Par exemple, l’Arabie saoudite est un allié pour des raisons réalistes. Le partenariat américano-saoudien n’est pas fondé sur les sentiments, mais sur l’intérêt national, en particulier économique. Comme l’a expliqué Trump l’an dernier, les Saoudiens sont importants, parce qu’ils dépensent de l’argent pour acheter des produits américains, dont des armements, ce qui maintient des Américains dans l’emploi. 

Le soutien des États-Unis à Israël est fondé à la fois sur le réalisme et l’idéalisme. Israël, une démocratie, partage des valeurs similaires à celles de l’Amérique. De plus, en tant que force militaire et économique la plus importante de la région, avec un secteur technologique et de capacités de renseignement de pointe, Israël a beaucoup à offrir aux États-Unis. 

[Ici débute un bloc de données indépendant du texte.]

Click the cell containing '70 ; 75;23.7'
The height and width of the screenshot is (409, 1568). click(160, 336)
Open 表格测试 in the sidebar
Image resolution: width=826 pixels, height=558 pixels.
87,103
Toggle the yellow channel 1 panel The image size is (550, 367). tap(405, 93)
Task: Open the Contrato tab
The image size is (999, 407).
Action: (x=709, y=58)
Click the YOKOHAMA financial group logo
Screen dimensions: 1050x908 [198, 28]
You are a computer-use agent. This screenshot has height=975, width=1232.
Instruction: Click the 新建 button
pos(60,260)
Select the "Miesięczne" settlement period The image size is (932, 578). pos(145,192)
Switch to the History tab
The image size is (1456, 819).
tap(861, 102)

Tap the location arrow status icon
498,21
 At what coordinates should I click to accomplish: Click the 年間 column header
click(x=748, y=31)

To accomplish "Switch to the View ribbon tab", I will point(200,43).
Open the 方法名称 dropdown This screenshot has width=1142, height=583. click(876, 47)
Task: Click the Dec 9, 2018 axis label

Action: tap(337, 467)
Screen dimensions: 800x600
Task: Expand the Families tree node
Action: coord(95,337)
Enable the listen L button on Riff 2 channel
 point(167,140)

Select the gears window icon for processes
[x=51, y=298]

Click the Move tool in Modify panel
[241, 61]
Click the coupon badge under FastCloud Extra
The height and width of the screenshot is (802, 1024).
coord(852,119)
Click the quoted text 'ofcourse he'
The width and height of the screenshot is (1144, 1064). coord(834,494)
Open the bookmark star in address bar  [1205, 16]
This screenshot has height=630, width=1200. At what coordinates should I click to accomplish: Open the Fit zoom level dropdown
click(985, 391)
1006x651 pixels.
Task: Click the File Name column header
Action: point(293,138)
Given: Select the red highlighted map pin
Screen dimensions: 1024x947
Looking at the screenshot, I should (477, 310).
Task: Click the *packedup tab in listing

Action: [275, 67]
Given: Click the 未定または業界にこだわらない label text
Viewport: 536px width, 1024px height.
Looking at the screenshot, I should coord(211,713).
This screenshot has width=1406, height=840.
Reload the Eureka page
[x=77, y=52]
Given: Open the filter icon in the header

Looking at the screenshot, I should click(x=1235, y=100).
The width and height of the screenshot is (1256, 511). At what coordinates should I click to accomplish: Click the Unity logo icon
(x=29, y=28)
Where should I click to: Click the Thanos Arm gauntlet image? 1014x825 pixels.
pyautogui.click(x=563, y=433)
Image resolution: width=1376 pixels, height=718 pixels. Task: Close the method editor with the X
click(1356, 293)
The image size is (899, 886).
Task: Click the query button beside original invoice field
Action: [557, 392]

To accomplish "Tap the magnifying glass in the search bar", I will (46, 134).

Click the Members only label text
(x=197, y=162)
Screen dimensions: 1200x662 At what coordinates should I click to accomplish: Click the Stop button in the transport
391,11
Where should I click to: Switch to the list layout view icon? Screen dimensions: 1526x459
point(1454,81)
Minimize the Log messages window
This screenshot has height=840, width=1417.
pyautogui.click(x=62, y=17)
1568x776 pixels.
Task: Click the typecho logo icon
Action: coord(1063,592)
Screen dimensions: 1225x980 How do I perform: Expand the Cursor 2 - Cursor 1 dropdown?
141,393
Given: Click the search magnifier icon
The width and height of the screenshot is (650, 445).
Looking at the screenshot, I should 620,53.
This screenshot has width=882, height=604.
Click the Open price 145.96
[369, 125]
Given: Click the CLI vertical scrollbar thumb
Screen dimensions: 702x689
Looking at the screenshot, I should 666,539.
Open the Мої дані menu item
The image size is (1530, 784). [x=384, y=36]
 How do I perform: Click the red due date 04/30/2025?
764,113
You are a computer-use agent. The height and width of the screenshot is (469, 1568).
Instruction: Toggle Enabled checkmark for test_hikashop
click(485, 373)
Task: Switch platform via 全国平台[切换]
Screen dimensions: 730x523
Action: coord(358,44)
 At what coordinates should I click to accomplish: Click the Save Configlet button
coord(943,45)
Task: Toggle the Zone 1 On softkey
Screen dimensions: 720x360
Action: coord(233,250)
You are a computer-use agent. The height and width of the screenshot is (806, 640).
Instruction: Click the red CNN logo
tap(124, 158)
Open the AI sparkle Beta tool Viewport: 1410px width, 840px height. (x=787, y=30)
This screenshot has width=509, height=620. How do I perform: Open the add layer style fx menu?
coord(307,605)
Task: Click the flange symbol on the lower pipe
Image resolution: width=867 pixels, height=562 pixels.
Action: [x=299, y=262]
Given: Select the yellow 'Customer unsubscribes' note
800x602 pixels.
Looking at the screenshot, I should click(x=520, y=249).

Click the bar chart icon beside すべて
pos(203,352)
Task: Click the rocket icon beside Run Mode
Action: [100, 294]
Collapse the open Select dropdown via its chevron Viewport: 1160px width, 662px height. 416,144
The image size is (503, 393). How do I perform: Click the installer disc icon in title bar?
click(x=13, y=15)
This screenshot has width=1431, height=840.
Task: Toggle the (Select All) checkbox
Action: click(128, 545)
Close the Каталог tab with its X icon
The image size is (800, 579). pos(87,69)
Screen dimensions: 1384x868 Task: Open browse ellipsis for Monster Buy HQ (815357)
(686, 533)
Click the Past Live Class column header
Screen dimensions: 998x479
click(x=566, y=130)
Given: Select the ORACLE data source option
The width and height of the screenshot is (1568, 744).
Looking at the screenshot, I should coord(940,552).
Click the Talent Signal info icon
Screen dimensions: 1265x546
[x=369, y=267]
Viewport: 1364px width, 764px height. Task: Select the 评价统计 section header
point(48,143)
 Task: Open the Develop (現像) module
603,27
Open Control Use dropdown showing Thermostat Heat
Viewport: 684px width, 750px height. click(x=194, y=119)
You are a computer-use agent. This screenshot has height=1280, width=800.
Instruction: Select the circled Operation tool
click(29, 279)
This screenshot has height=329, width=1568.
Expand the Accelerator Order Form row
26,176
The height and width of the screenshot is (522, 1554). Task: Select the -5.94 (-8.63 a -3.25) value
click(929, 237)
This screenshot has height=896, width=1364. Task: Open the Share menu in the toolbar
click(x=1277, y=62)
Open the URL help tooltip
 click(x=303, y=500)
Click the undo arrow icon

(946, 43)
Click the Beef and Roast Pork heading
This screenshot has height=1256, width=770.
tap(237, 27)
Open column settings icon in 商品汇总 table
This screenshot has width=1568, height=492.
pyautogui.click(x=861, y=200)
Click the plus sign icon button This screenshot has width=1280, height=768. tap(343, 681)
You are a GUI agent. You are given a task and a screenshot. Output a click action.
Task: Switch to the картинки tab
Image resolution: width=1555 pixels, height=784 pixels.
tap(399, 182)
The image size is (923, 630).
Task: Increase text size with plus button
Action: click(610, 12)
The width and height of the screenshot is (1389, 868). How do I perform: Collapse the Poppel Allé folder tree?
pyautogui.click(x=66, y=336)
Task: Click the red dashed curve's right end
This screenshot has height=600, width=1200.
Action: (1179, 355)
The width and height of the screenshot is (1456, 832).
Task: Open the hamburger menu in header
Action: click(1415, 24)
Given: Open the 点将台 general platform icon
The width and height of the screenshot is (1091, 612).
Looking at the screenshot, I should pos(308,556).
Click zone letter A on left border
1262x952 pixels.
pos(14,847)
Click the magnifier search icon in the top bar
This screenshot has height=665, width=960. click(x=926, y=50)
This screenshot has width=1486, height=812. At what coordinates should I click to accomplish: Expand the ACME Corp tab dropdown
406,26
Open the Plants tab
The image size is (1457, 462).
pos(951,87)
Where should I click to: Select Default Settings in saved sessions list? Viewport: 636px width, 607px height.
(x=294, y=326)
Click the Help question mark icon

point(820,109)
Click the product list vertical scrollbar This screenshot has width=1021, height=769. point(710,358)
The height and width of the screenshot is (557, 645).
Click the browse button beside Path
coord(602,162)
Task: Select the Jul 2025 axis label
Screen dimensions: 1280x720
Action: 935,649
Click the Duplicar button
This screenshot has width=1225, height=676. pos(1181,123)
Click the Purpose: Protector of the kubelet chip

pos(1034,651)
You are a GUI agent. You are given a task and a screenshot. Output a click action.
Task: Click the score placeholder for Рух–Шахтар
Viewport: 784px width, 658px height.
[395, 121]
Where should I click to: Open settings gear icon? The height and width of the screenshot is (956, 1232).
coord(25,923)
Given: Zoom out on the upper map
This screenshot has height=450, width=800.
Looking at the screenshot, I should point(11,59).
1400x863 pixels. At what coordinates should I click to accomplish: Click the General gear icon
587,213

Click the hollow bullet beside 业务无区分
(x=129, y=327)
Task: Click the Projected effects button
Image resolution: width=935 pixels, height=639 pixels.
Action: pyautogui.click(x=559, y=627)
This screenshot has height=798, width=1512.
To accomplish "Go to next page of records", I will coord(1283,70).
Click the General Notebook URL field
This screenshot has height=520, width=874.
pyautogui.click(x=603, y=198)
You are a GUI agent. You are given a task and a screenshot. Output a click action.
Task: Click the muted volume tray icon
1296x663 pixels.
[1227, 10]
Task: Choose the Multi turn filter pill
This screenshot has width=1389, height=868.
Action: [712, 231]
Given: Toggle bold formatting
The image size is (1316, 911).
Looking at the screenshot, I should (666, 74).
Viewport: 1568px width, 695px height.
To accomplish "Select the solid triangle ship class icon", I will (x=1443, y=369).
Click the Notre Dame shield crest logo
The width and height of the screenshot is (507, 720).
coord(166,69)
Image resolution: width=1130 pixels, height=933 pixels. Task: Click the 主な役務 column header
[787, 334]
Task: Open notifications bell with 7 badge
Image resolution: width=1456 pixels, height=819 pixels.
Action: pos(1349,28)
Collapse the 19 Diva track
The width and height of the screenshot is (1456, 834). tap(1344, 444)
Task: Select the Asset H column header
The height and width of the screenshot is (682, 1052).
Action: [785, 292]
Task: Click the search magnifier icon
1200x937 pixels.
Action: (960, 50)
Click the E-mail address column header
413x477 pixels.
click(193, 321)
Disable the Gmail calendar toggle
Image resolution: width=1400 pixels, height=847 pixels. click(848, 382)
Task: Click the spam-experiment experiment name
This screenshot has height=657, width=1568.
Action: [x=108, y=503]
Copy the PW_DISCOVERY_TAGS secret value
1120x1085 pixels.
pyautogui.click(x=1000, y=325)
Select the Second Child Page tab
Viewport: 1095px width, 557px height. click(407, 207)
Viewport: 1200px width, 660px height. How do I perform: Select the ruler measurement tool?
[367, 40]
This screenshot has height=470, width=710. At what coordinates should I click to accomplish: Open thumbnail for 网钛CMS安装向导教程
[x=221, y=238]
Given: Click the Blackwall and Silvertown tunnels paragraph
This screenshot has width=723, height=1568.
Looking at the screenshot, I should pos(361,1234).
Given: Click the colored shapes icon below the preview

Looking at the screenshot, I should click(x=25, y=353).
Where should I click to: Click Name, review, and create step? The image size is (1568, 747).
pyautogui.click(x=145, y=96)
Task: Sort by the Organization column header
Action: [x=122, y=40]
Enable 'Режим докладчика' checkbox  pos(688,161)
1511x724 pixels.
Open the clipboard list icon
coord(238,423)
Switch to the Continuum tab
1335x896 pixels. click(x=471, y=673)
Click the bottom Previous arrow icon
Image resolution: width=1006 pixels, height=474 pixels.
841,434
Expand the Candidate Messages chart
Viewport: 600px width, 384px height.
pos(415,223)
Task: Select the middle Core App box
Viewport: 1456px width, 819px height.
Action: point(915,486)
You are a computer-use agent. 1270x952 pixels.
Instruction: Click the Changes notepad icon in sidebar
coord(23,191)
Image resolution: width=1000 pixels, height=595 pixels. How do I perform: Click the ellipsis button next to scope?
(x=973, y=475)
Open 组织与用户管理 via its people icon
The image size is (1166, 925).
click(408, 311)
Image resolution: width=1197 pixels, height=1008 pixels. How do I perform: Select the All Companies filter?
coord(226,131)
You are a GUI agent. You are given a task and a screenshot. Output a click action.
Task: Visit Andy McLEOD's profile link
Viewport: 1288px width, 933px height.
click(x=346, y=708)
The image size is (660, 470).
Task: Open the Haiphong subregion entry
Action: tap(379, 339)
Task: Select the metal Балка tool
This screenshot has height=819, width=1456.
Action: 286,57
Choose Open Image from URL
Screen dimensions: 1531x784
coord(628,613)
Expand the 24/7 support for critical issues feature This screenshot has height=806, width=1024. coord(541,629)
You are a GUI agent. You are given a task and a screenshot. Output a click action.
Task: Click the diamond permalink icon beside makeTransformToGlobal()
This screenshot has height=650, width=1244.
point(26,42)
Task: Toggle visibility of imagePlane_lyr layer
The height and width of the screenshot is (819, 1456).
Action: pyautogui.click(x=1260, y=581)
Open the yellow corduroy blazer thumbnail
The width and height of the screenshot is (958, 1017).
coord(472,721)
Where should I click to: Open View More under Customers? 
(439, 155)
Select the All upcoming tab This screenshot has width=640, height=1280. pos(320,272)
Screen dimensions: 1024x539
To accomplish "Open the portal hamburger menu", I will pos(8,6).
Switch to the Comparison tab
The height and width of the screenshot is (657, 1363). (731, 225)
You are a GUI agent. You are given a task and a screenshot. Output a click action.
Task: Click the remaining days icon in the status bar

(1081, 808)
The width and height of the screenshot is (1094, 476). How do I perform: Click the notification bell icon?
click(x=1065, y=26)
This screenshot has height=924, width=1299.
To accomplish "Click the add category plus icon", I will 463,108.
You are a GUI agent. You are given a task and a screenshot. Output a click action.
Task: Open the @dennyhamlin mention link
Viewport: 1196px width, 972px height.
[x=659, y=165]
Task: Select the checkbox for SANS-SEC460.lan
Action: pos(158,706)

Dans de récents articles de Tablet, j’ai décrit les grandes lignes de la politique iranienne de Trump et les différents défis qui la façonnent. En particulier, Trump doit trouver un équilibre entre deux parties de sa base, bien différentes et en grande partie inconciliables : d’une part, les faucons républicains traditionnels et, de l’autre une aile isolationniste qui critique à juste titre les engagements militaires des États-Unis au Moyen-Orient, inutiles du point de vue stratégique et excessivement coûteux.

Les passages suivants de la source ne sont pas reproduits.